* [TEXT SHOWN]:
The Explainability Crisis in Machine Learning
Machine learning systems now make decisions that affect loan approvals, hiring, medical diagnoses, and criminal sentencing—yet most organisations deploying them cannot articulate why a specific prediction was made.
This is not a technical limitation. It is a choice disguised as inevitability. The field has optimised for accuracy at the expense of intelligibility, creating a widening gap between what models do and what their operators understand. That gap is becoming untenable.
What Everyone Gets Wrong About Explainability
The dominant narrative treats explainability as a post-hoc problem. Build the best-performing model first, the thinking goes, then bolt on interpretation tools afterward. LIME, SHAP, attention visualisations—these are presented as solutions that restore transparency to black boxes.
They do not. They are forensic tools applied to corpses. They can approximate which features mattered in a particular prediction, but they cannot answer the question that actually matters: Is this system making decisions for reasons I would endorse?
The confusion runs deeper. Many organisations conflate explainability with interpretability. A model can be interpretable—its mechanics transparent—without being explainable in any meaningful sense. A decision tree with 500 branches is technically interpretable; it is also incomprehensible. Conversely, a neural network's internal states may be opaque, but if it is trained on data and objectives you understand, you can explain its outputs in business terms.
The real problem is that explainability requires alignment between three things: the model's logic, the data it learned from, and the values embedded in how success is measured. When those three are misaligned—when a model optimises for a metric that does not capture what you actually care about—no amount of post-hoc interpretation fixes it.

* [DATA SUPPLIED]:
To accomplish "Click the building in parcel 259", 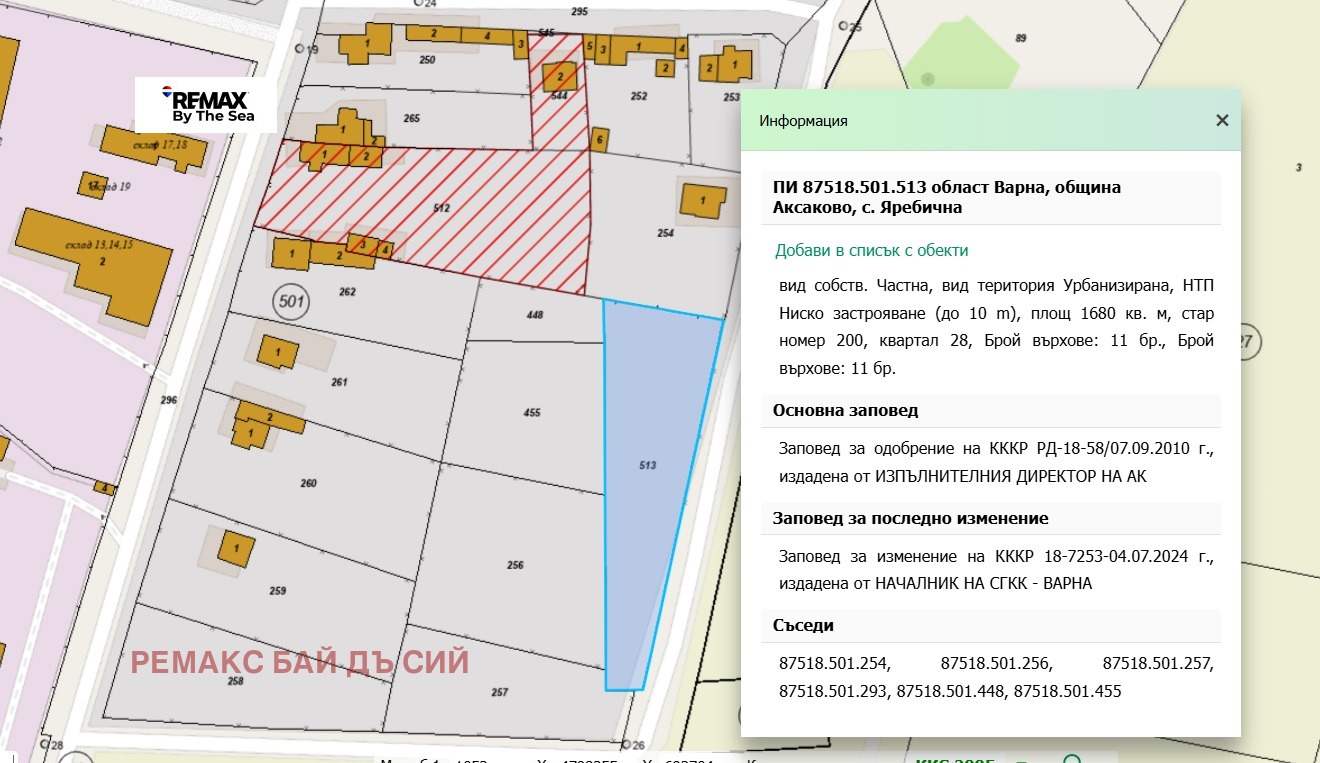I will pos(236,550).
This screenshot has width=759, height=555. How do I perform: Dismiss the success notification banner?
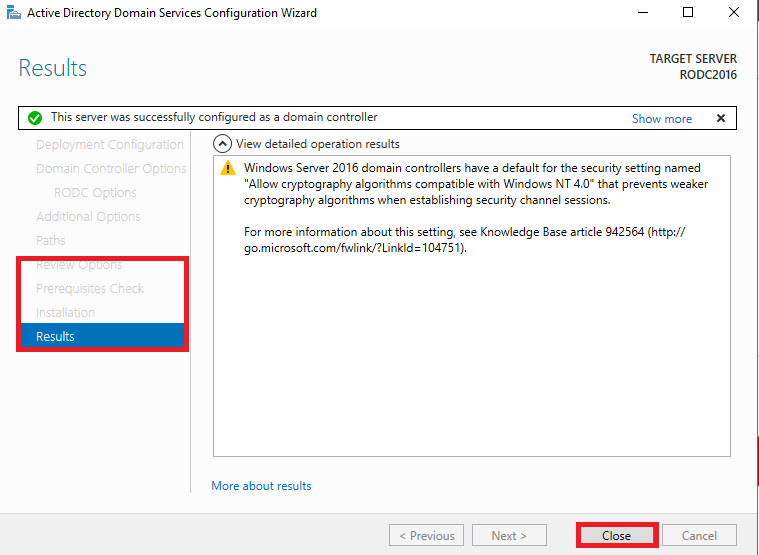(x=721, y=118)
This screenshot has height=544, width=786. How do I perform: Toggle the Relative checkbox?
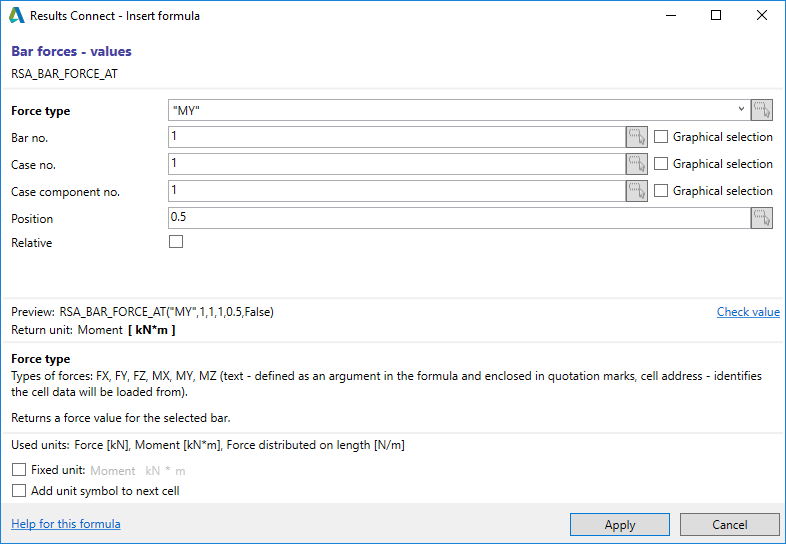177,242
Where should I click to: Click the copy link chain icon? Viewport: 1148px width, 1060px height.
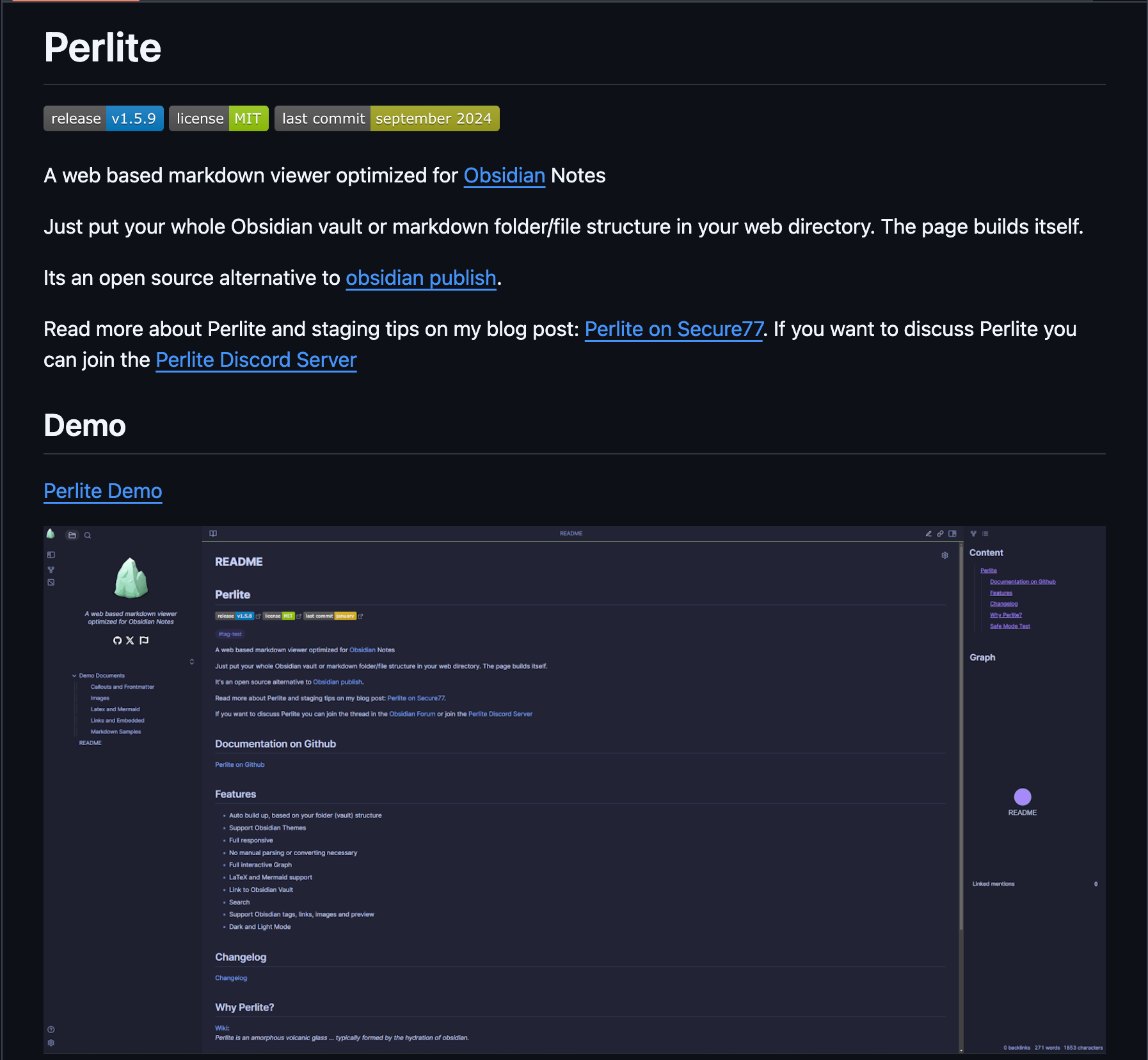pyautogui.click(x=940, y=533)
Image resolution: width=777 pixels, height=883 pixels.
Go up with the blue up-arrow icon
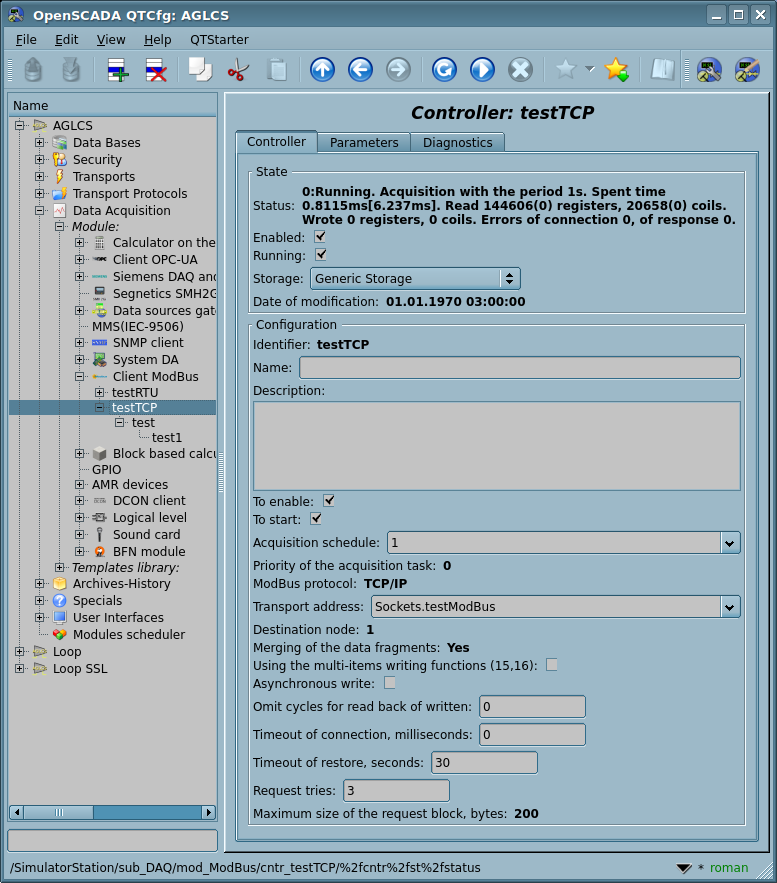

* [TASK DETAILS]: Please copy the machine learning explainability text from "What Everyone Gets" to "to black boxes.", substituting "diagnostic tools" for "interpretation tools".

* [PROBLEM SOLUTION]:
What Everyone Gets Wrong About Explainability
The dominant narrative treats explainability as a post-hoc problem. Build the best-performing model first, the thinking goes, then bolt on diagnostic tools afterward. LIME, SHAP, attention visualisations—these are presented as solutions that restore transparency to black boxes.